++++ Passage shown

DIDN’T GIVE ONE FUCK DIVISION
Gisele is a co-chair of this event, celebrating one of the most versatile and inventive designers going, and this is what she chose to wear. She is not at the top of this list because I like it, because even in basic-bitch terms this dress is a red-carpet bore; she is at the top of the list because no one else on this carpet, even Anna Wintour, managed to give less of a fuck about the brief than this.
Zendaya is the opposite of all that. Sure, she didn’t give a fuck about the brief, but she was here to show off some fashion, and by god, she did.
See also: Priyanka Chopra, who has been trying to deliver contained-but-outstanding looks on several consecutive red carpets and finally gave up and demanded a ten-foot gumshoe. I don’t personally care for it (love the proportions and shape of the collar and sleeves but feel like the train throws it off-balance), but this dress does exactly what it was meant to do, which is make sure everybody has to take pictures of her in landscape, since those are more likely to be a blog header, a feature intro, or a standalone sidebar. She is not going to get lumped into “Gorgeous in Gold” composite photos one more fucking time.

++++++++
++++ Data lines

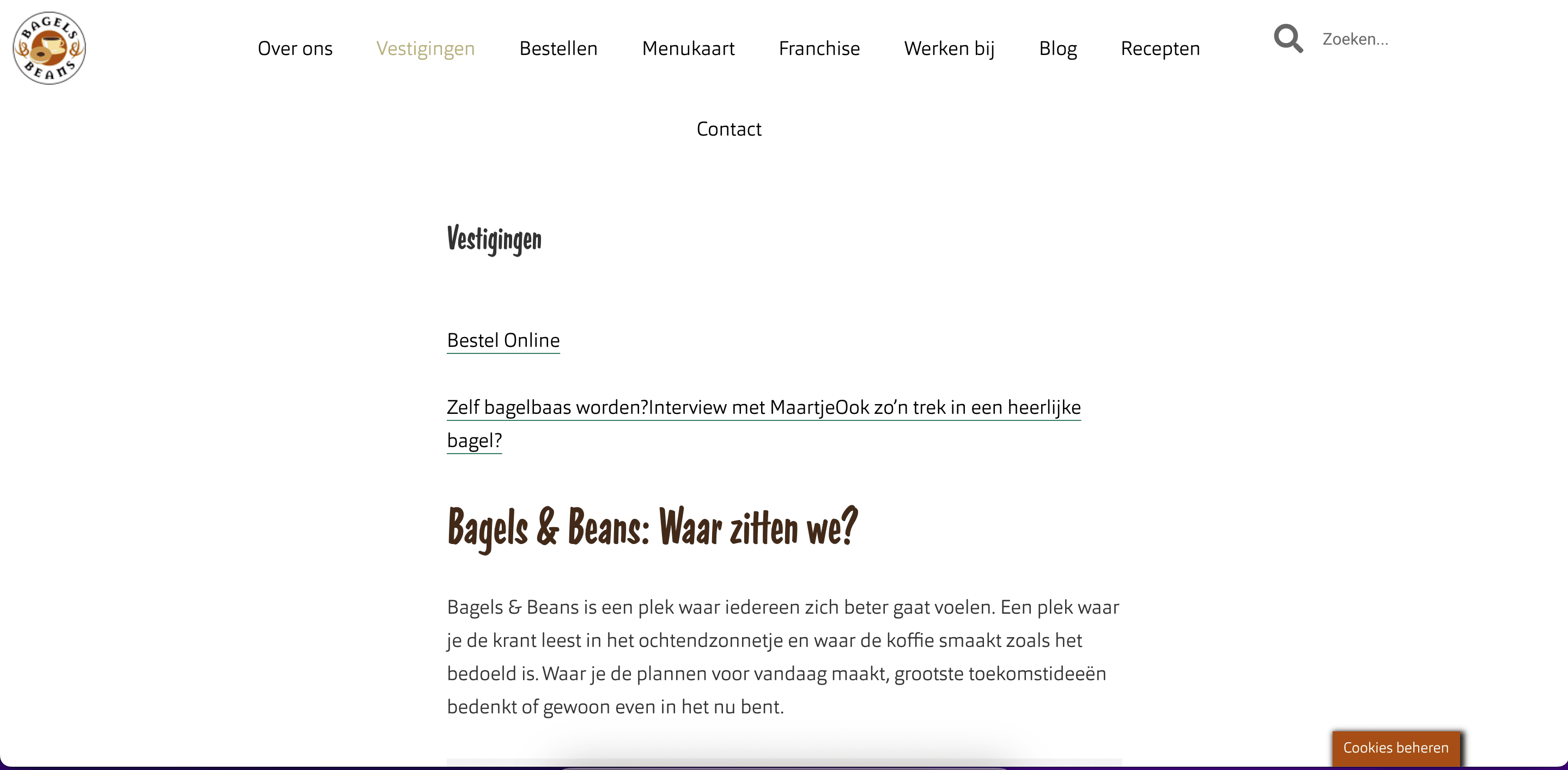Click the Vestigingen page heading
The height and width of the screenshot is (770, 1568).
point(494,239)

++++++++
++++ Data lines

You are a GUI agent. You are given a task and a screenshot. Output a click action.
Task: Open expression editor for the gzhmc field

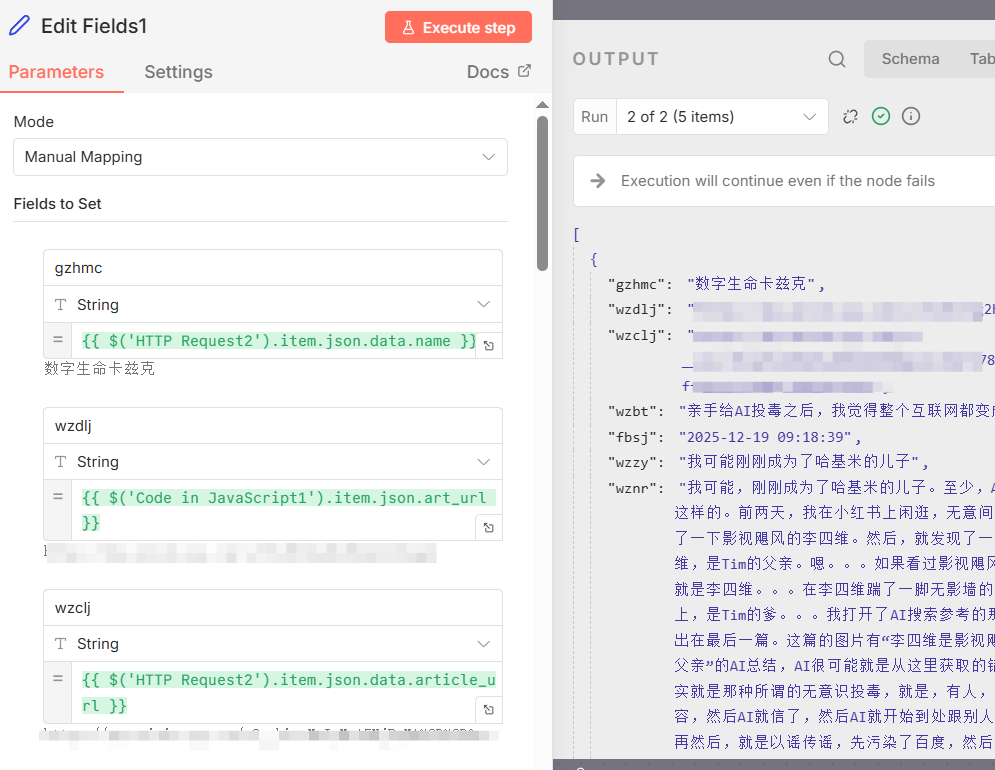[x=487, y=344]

++++++++

* [What is needed]: From the red-carpet commentary, pull out verbatim the stretch that begins with the words "DIDN’T GIVE ONE" and ends with "brief than this.".

* [Answer to this problem]:
DIDN’T GIVE ONE FUCK DIVISION
Gisele is a co-chair of this event, celebrating one of the most versatile and inventive designers going, and this is what she chose to wear. She is not at the top of this list because I like it, because even in basic-bitch terms this dress is a red-carpet bore; she is at the top of the list because no one else on this carpet, even Anna Wintour, managed to give less of a fuck about the brief than this.